Reproduce the data from the line containing "This screenshot has width=1024, height=649." through the end of the data, replacing "screenshot" with "image" and changing nothing else. Leave the pictures out of your answer.

Data excerpted from a collection
···

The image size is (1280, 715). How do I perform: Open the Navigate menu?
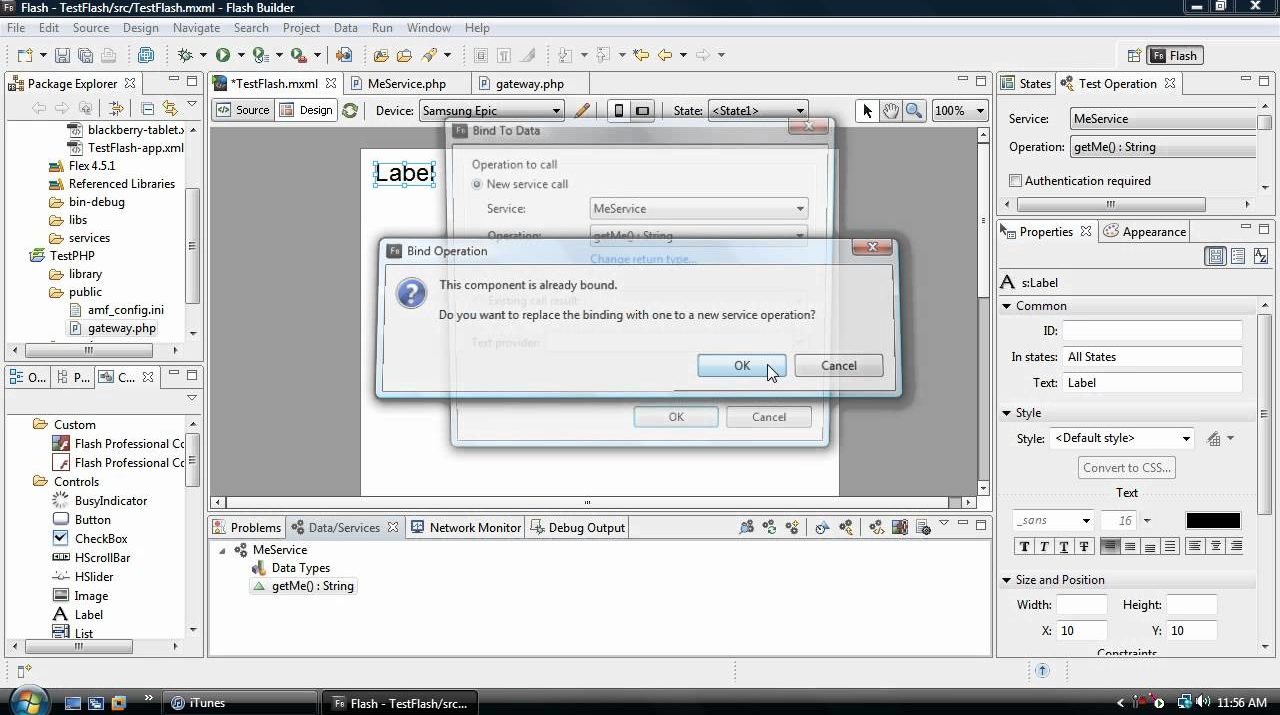coord(196,28)

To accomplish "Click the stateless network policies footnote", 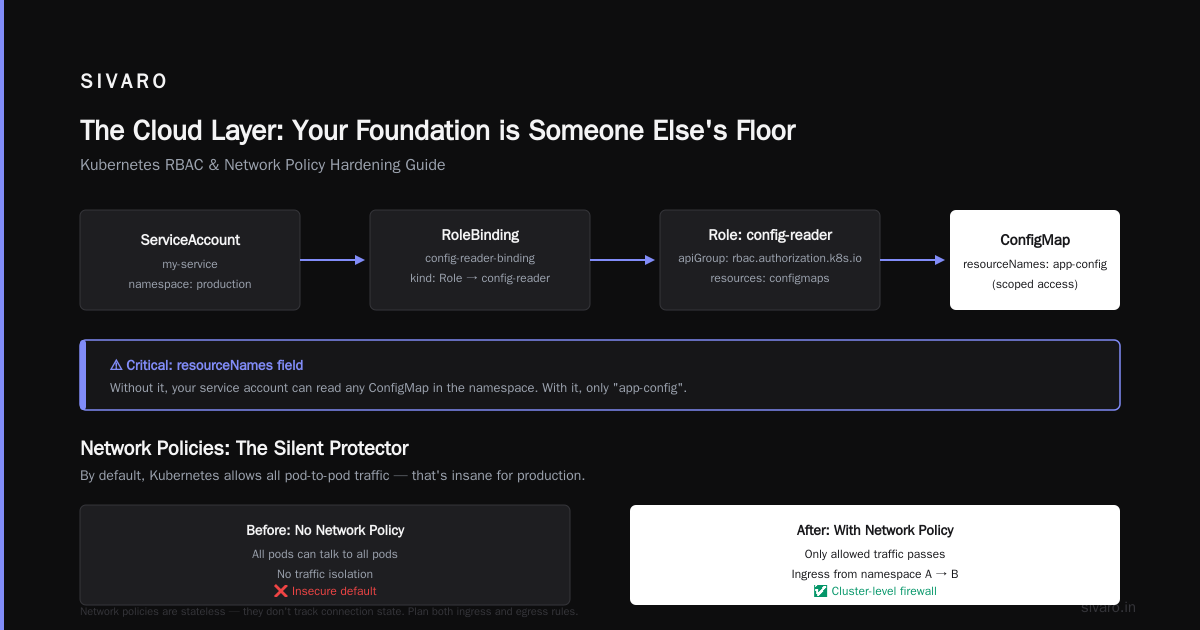I will click(329, 611).
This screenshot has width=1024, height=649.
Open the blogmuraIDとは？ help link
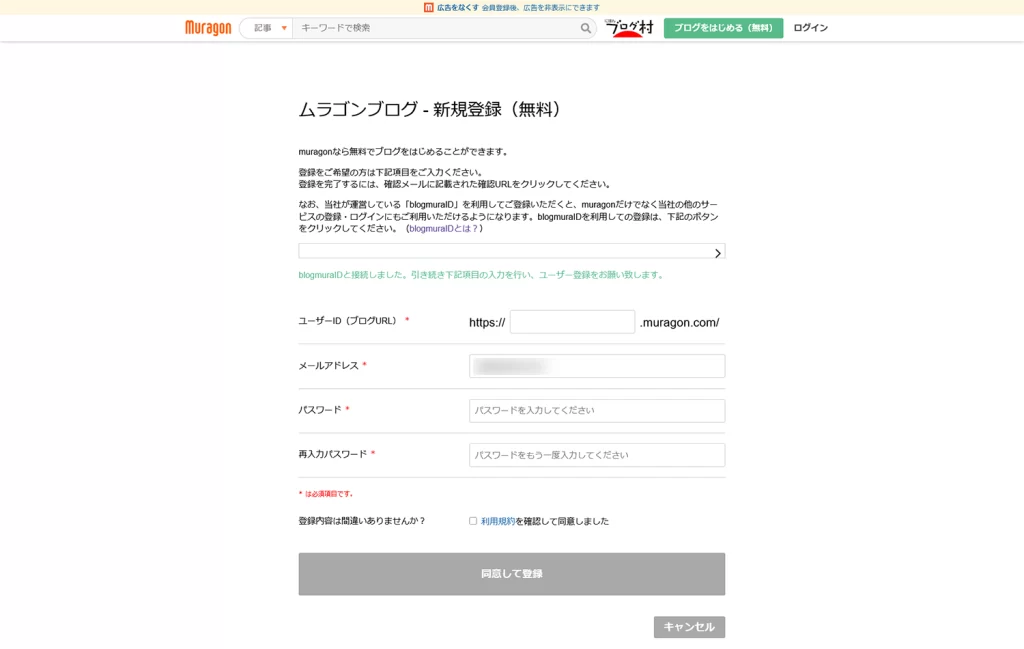(444, 228)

···

▸ **Response**:
This image has width=1024, height=649.
Open the blogmuraIDとは？ help link
(444, 228)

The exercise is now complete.